» Exercise
Among the entries below, how many lines include the string "Download"? Answer with only the number.
_____
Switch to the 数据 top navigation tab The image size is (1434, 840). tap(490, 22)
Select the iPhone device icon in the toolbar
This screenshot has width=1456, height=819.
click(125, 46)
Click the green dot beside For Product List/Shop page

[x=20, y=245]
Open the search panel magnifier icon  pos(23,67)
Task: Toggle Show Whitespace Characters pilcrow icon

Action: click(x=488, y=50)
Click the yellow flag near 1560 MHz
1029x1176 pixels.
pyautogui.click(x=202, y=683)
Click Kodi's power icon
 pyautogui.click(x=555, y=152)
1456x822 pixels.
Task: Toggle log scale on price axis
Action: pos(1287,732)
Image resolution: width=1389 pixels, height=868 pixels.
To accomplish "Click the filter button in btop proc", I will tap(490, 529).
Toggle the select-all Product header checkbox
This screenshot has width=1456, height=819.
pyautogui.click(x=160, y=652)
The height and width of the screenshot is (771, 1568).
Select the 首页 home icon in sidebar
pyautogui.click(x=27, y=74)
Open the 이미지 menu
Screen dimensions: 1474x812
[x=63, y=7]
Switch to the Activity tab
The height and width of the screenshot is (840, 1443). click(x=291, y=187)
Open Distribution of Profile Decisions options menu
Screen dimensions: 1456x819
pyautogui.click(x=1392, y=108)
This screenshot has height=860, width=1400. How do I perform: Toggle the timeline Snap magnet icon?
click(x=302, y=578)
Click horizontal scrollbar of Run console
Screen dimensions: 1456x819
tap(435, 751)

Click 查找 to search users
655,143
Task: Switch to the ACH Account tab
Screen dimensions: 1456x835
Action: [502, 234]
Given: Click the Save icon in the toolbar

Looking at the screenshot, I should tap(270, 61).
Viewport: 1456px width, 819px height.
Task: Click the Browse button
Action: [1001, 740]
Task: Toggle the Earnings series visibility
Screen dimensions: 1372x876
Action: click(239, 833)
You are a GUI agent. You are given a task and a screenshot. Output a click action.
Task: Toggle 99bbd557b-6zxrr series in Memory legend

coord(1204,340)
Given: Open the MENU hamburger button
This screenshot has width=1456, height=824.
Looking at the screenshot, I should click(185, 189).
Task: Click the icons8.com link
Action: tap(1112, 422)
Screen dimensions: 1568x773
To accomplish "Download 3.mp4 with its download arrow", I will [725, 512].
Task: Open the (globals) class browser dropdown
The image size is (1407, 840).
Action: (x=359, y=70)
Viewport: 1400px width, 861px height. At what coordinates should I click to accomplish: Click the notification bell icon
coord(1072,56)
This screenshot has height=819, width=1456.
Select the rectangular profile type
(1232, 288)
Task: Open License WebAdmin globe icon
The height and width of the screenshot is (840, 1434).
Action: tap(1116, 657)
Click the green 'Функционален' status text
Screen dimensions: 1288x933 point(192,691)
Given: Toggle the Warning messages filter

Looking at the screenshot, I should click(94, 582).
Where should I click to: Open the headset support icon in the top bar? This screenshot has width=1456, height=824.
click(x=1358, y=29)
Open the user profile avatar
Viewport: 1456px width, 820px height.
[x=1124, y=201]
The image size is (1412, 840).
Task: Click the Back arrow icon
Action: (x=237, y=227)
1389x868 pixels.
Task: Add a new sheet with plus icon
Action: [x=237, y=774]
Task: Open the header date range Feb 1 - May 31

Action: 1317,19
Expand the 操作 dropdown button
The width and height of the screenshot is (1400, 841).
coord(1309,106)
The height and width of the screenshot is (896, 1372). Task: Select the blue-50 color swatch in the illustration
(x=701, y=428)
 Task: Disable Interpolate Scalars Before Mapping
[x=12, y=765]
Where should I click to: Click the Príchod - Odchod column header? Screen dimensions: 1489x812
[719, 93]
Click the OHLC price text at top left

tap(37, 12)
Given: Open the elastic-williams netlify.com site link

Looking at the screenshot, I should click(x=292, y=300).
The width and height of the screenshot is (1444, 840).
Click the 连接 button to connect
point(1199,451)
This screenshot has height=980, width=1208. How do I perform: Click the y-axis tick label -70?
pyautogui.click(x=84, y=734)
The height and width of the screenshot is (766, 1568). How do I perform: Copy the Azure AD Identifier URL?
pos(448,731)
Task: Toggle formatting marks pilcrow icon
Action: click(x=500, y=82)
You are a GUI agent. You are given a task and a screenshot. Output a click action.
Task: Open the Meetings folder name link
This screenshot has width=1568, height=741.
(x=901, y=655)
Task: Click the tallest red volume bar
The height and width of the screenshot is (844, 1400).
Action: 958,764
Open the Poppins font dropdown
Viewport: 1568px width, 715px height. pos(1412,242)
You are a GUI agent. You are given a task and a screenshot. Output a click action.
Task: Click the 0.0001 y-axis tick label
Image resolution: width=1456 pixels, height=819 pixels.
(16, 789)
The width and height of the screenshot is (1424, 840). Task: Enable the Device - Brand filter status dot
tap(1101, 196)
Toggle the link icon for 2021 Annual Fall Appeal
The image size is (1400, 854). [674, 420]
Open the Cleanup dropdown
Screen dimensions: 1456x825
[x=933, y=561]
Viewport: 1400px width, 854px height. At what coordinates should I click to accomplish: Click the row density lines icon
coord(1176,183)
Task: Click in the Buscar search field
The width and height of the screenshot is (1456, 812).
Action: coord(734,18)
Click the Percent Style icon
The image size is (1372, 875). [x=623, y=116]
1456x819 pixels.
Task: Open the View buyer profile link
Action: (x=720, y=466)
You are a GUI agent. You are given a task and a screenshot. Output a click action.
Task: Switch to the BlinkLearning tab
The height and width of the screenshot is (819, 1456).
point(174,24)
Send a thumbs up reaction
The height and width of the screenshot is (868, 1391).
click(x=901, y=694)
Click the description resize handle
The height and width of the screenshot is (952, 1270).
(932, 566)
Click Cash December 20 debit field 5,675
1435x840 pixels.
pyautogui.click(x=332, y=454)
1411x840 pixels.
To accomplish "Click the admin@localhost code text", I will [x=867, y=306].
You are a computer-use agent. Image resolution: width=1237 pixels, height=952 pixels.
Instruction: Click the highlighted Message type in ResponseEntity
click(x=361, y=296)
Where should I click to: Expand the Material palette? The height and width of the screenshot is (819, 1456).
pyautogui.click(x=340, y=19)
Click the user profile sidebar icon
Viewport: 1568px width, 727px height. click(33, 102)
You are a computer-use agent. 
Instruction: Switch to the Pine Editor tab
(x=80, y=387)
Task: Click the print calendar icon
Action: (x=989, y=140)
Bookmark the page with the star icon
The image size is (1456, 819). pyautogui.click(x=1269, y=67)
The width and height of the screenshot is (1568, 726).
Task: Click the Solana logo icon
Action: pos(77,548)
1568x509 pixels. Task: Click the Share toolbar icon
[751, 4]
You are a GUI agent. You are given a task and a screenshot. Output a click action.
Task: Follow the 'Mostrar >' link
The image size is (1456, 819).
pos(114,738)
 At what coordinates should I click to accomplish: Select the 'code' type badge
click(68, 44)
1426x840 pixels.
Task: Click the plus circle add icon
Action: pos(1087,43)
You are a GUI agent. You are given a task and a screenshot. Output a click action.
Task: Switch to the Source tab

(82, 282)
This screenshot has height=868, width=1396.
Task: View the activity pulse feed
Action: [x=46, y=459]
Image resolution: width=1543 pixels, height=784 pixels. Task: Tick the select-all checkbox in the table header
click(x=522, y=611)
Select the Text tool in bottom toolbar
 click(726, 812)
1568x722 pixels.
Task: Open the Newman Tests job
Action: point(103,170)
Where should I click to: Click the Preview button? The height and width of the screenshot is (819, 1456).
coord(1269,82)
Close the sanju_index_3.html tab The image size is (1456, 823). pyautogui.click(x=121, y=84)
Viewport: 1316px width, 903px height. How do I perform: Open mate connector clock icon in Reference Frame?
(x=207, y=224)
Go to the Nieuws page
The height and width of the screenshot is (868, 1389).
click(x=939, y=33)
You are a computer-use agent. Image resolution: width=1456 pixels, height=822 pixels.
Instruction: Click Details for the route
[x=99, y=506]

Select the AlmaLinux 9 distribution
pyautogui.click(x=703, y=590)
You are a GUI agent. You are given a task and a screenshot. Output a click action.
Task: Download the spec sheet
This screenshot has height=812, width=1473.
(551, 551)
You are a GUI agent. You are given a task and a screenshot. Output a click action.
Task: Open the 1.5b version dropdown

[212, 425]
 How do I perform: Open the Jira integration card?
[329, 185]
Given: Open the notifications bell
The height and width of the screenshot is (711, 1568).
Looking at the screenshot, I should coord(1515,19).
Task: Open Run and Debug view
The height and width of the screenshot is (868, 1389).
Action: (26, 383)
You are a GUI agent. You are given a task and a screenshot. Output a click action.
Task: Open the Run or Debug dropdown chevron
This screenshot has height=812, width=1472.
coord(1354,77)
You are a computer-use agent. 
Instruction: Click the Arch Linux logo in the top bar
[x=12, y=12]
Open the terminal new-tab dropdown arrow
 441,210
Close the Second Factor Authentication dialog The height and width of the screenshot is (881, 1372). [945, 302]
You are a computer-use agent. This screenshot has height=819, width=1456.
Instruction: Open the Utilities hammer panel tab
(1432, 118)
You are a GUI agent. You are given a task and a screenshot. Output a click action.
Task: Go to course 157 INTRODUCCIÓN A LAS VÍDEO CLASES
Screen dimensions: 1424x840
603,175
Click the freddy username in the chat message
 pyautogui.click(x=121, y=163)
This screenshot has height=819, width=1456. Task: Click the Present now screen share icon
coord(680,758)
_____
» Solution to this exercise
2